In terms of plot, it’s difficult to feel dramatic tension for the main character’s respective arcs because they don’t make flaw-based “mistakes,” per se. You can’t get frustrated with Evan’s growing involvement in the shady bribery deal—he’s doing exactly what his powerful superiors tell him, and as the new kid he has no standing to rock the boat. Meanwhile, with Evan either working or sleeping just about 24/7, it’s reasonably logical that Julia is tempted to seek romantic attention elsewhere. As these respective narratives approach their climax, there isn’t much by way of big reveals, and it’s somewhat disappointing.
The book succeeds, meanwhile, in its exploration of the various corners of the millennial quarterlife crisis. What it means to leave a small town for a booming, happening city. Realizing how young is too young to commit to a serious relationship of cohabitation. How to determine whether a professional accomplishment is earned or inherited. Scrambling to secure a solid answer to the post-graduation question “What are you doing next?” As a Yale graduate herself, Pitoniak writes from a very real place and has many meaningful things to ponder.
But the glaring flaw is this book’s lack of willingness to indict—but instead to romanticise—this millennial angst that is ultimately rooted in entitlement. Julia herself reflects that her mother raised her by checking all the right boxes: she fit in, was good at sports, teachers liked her, and she always got a date. Only in the first world is this an equation for existential anxiety. More audaciously, Julia recalls her campus years as a “constricting” life: class, study, party, boyfriend, over and over. These are first world problems to the Nth degree.

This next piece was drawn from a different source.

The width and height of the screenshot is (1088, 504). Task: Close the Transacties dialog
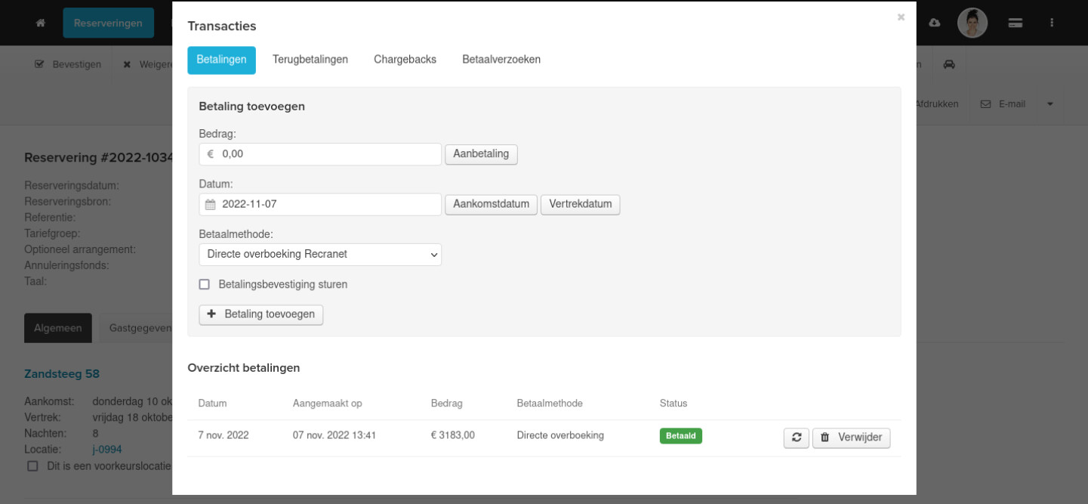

Pitoniak tries to exonerate herself by inserting a scene in which Julia watches a news report of the Afghanistan war, acknowledging she’s lucky not to live in the daily danger of a war-torn nation. This is an isolated moment of clarity that the rest of the book floods out of focus.
Pitoniak writes with consistently pleasing prose (as a literary editor herself, one would hope so), but some occasional curious faux pas do pepper the text. There are a few cringe-worthy 7th grade similes, namely Julia explaining that her mind felt “like a helium balloon” or that worried thoughts continually popped up “like microwave popcorn.” With regard to structure, there are numerous flashbacks to college events that feel abrupt and messy. The cast also suffers from too many minor characters, some of whom you won’t hear about for dozens of pages and then are expected to remember when they reappear midsentence without a contextual reminder. The sections alternate between the two main characters’ first person perspectives, and it’s baffling that Pitoniak felt it necessary to plaster the word “Julia” or “Evan” in a large italicized font at the beginning of every respective chapter. As if we might not surmise whose narration it is in the opening sentence? Still, these narrative hiccups are misdemeanors at worst, and don’t terribly prevent the book from shining where it succeeds.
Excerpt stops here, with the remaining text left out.